→ **Dataset entries**:
------------------------------------
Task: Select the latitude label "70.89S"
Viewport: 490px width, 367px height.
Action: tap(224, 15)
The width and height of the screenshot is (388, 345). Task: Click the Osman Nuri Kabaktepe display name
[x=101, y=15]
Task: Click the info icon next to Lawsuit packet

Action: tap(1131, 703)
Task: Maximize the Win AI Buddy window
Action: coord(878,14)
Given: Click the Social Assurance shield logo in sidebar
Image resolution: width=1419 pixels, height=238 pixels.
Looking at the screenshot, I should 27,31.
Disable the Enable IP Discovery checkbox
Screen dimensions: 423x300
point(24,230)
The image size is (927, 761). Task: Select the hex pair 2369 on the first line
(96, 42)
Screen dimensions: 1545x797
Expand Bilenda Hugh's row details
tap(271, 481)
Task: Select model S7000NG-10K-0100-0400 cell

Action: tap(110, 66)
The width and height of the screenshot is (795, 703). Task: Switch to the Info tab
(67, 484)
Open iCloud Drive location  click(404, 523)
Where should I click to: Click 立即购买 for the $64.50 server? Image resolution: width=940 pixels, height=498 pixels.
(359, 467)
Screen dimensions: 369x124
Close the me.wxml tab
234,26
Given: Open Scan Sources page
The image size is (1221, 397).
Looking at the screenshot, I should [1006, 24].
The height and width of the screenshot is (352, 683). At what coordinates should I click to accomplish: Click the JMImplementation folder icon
------------------------------------
→ **Work order**: Nothing in the data should be altered; please repeat it exactly.

→ **Response to this task**:
Task: Select the latitude label "70.89S"
Viewport: 490px width, 367px height.
Action: tap(224, 15)
The width and height of the screenshot is (388, 345). Task: Click the Osman Nuri Kabaktepe display name
[x=101, y=15]
Task: Click the info icon next to Lawsuit packet

Action: tap(1131, 703)
Task: Maximize the Win AI Buddy window
Action: coord(878,14)
Given: Click the Social Assurance shield logo in sidebar
Image resolution: width=1419 pixels, height=238 pixels.
Looking at the screenshot, I should 27,31.
Disable the Enable IP Discovery checkbox
Screen dimensions: 423x300
point(24,230)
The image size is (927, 761). Task: Select the hex pair 2369 on the first line
(96, 42)
Screen dimensions: 1545x797
Expand Bilenda Hugh's row details
tap(271, 481)
Task: Select model S7000NG-10K-0100-0400 cell

Action: tap(110, 66)
The width and height of the screenshot is (795, 703). Task: Switch to the Info tab
(67, 484)
Open iCloud Drive location  click(404, 523)
Where should I click to: Click 立即购买 for the $64.50 server? Image resolution: width=940 pixels, height=498 pixels.
(359, 467)
Screen dimensions: 369x124
Close the me.wxml tab
234,26
Given: Open Scan Sources page
The image size is (1221, 397).
Looking at the screenshot, I should [1006, 24].
The height and width of the screenshot is (352, 683). At what coordinates should I click to accomplish: Click the JMImplementation folder icon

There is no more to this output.